What is expected ▸
Please return only the lines from the one holding "State Government Auctions (374, 2421)" through the one holding "[GovernmentAuctions.org on X", exactly as they appear in the records below, both ends included.

Dataset records ▸
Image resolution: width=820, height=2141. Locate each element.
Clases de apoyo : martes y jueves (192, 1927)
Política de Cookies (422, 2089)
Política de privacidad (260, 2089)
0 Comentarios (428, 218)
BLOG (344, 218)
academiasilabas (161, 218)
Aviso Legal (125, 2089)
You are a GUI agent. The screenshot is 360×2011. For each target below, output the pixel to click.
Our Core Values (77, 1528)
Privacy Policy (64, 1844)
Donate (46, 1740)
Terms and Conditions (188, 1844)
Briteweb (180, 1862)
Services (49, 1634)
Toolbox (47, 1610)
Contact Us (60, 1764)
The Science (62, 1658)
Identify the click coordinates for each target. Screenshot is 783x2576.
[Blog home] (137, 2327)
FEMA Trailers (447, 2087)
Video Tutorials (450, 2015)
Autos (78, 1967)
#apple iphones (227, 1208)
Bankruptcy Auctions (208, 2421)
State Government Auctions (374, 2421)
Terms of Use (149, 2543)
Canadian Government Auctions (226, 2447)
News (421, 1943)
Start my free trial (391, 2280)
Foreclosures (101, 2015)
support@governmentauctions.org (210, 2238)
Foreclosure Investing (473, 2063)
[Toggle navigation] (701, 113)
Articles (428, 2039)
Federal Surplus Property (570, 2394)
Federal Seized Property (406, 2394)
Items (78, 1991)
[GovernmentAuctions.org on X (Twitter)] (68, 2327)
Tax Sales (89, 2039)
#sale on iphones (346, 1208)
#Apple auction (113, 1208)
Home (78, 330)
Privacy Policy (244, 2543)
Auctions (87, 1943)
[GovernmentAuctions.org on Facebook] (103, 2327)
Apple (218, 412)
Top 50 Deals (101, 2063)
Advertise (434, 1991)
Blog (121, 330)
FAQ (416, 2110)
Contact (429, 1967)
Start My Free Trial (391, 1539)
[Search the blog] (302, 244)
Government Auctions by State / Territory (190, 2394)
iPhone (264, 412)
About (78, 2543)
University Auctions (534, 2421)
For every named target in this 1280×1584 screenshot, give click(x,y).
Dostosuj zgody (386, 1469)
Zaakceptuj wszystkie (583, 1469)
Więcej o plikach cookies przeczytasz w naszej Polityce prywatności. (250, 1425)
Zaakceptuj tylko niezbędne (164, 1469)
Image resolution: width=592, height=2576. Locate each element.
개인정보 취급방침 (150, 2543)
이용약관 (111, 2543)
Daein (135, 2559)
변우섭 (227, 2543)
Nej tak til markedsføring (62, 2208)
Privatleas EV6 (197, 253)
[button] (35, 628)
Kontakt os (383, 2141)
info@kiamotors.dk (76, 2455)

Solution to the problem ▸
State Government Auctions (374, 2421)
Terms of Use (149, 2543)
Canadian Government Auctions (226, 2447)
News (421, 1943)
Start my free trial (391, 2280)
Foreclosures (101, 2015)
support@governmentauctions.org (210, 2238)
Foreclosure Investing (473, 2063)
[Toggle navigation] (701, 113)
Articles (428, 2039)
Federal Surplus Property (570, 2394)
Federal Seized Property (406, 2394)
Items (78, 1991)
[GovernmentAuctions.org on X (Twitter)] (68, 2327)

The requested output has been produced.